HONG KONG (Reuters) – Beijing has avoided intervening too directly to support the promoter China Evergrande Group, which has fallen from Charybdis to Scylla in the last two years, and until recently considered too systemic to fail.
As the world’s most indebted developer now finds itself on the precipice after the opening of a criminal investigation into its billionaire founder, some creditors, investors and analysts are now betting that the government will intervene to limit the scale of the crisis .
A disorderly collapse of the real estate giant could shake an already struggling economy, with hundreds of thousands of unfinished homes across the country and liabilities of around $300 billion in China alone.
Although a growing number of Chinese real estate developers have defaulted on payments since the liquidity crisis hit the sector in 2021, Beijing has not directly intervened to bail out a company so far.
Prospects for the adoption of Evergrande’s offshore debt restructuring plan, essential to its survival, have been clouded by the investigation into the group’s founder and chairman Hui Ka Yan.
The investigation suggests that debt restructuring efforts led by Hui were rejected by the central government, which will now step in to take control and formulate new plans, said Xin Sun, a senior lecturer on China and l East Asia at King’s College London.
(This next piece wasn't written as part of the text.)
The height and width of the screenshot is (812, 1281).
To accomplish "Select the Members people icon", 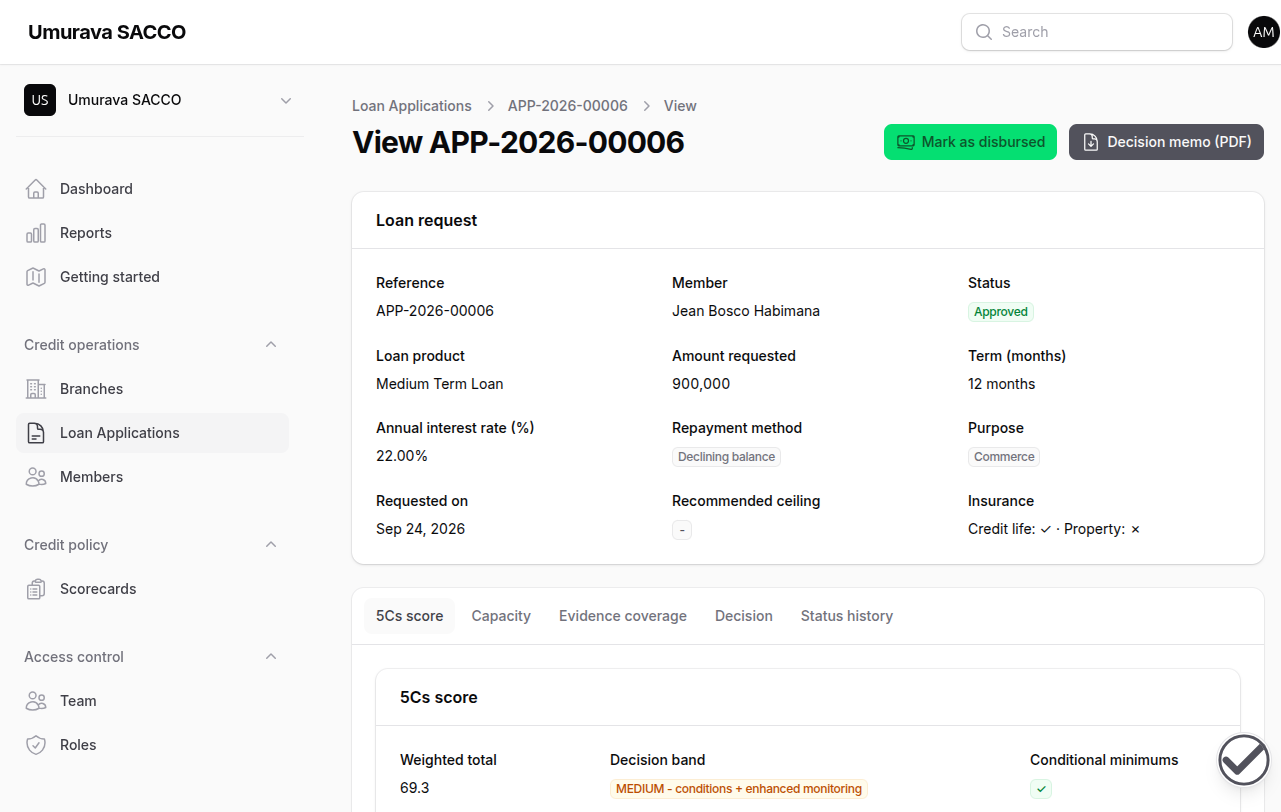I will (36, 477).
“The investigation into Hui clearly shows that Chinese decision-makers prioritize political considerations over economic considerations in their relations with Evergrande,” he explains.
“Politically, the government must ensure that the company and its owners pay for causing China’s property crisis and are duly punished. Any restructuring can only take place once this assumed political responsibility.”
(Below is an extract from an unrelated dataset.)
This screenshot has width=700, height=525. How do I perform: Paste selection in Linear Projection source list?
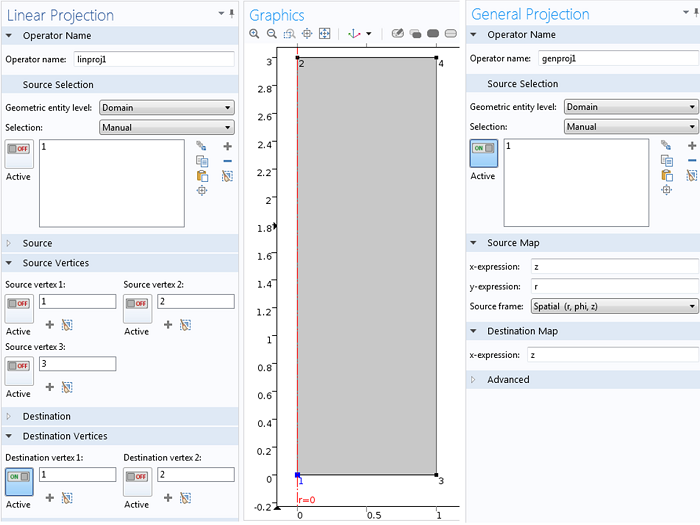[x=202, y=175]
According to a report by macroeconomic research firm Gavekal Dragonomics, Evergrande has contractual commitments – payments made in advance by home buyers – amounting to 604 billion yuan (74 billion euros), which is equivalent to around 600,000 homes.
Beijing has made the completion and delivery of these units a top priority as the proliferation of unfinished apartments across the country sparked nationwide protests last year.
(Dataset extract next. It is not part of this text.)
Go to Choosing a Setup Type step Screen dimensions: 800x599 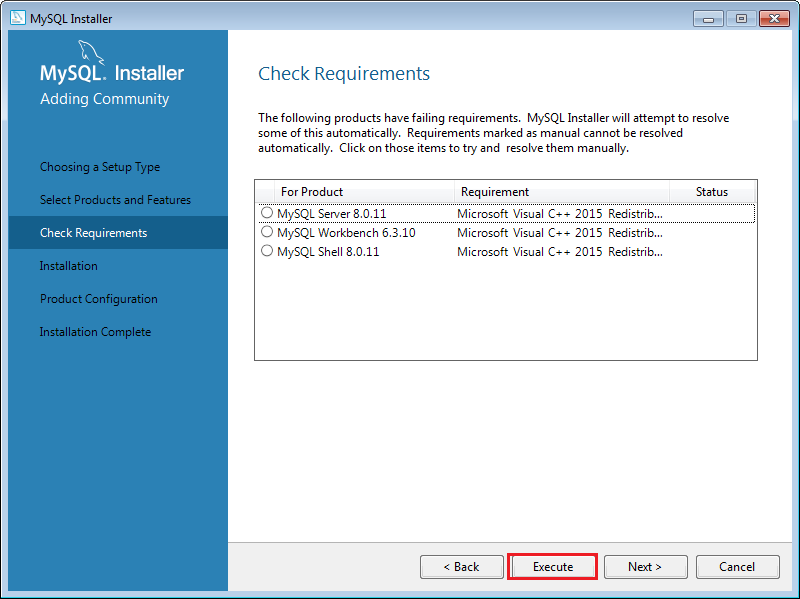pyautogui.click(x=100, y=167)
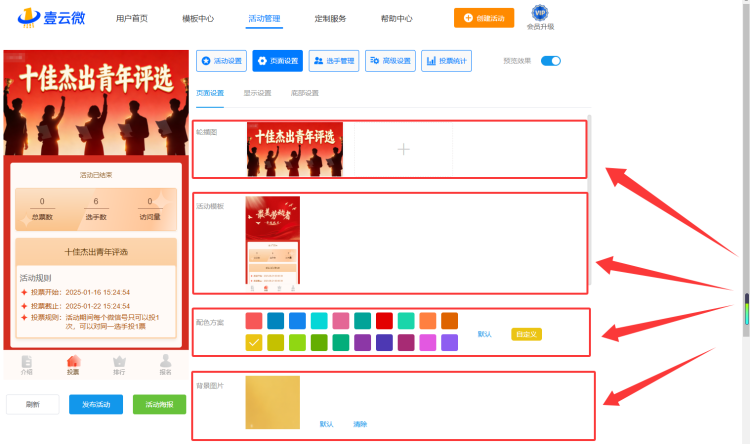Image resolution: width=750 pixels, height=444 pixels.
Task: Open the 排行 crown icon in preview
Action: coord(119,361)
“The government’s priority will clearly be to deliver unsold and unfinished housing to buyers,” summarizes Christopher Beddor, deputy director of China research at Gavekal Dragonomics, referring to the Evergrande situation.
“It is not necessary for the government to formally take control of the company, or even impose a shareholder in its control, to exert massive influence over the decisions of the company or for the entire sector is not nationalized.
Evergrande and China’s housing regulator did not immediately respond to requests for comment, made during the National Day holiday week.
RESTRUCTURING OF EVERGRANDE
Even before the investigation into Hui was made public, the restructuring plan was complicated by news that Evergrande would be unable to issue new debt due to an investigation into its main Chinese unit.
Late last month, Evergrande also said it needed to reevaluate the terms of the proposed restructuring because housing sales were not meeting expectations.
“Issuing new securities is an essential part of any restructuring, and I don’t know how you can do it without that,” said Sandra Chow, co-head of Asia-Pacific research at CreditSights.
In his report, Gavekal says an orderly restructuring of Evergrande appears increasingly difficult to achieve. A liquidation petition filed against Evergrande is due to be heard by a Hong Kong court on October 30.
A source close to Evergrande said the debt restructuring would be delayed, but could still take place with the help of a government-appointed risk management committee.
A risk management committee was set up in December, including representatives from state-owned companies, to help with debt and asset restructuring.
An Evergrande bondholder, however, said restructuring efforts would be undermined by the investigation into Hui and the developer could face liquidation even after government intervention.
But nothing is yet clear about how potentially one of the largest liquidations in the world will unfold and what will happen to creditors, particularly foreign ones, suppliers and buyers who are awaiting delivery of the apartments.
With total liabilities of $327 billion at the end of June, Evergrande sought approval from its creditors to restructure $31.7 billion of offshore debt.
Due to the scale of this debt, deteriorating cash flow, and large volumes of unfinished projects, some analysts question whether Evergrande has gone from being too systemic to fail to being too systemic to fail. complicated to survive.
“Evergrande is of such importance that its collapse must be managed, partly because of its size, (and) partly because of the expectations of the different actors,” notes Antonio Fatas, professor of economics at INSEAD.
In China, “because of the political-economic system and the great interference of the government and state-owned enterprises, the political question of how to share the losses associated with events like this will always arise.”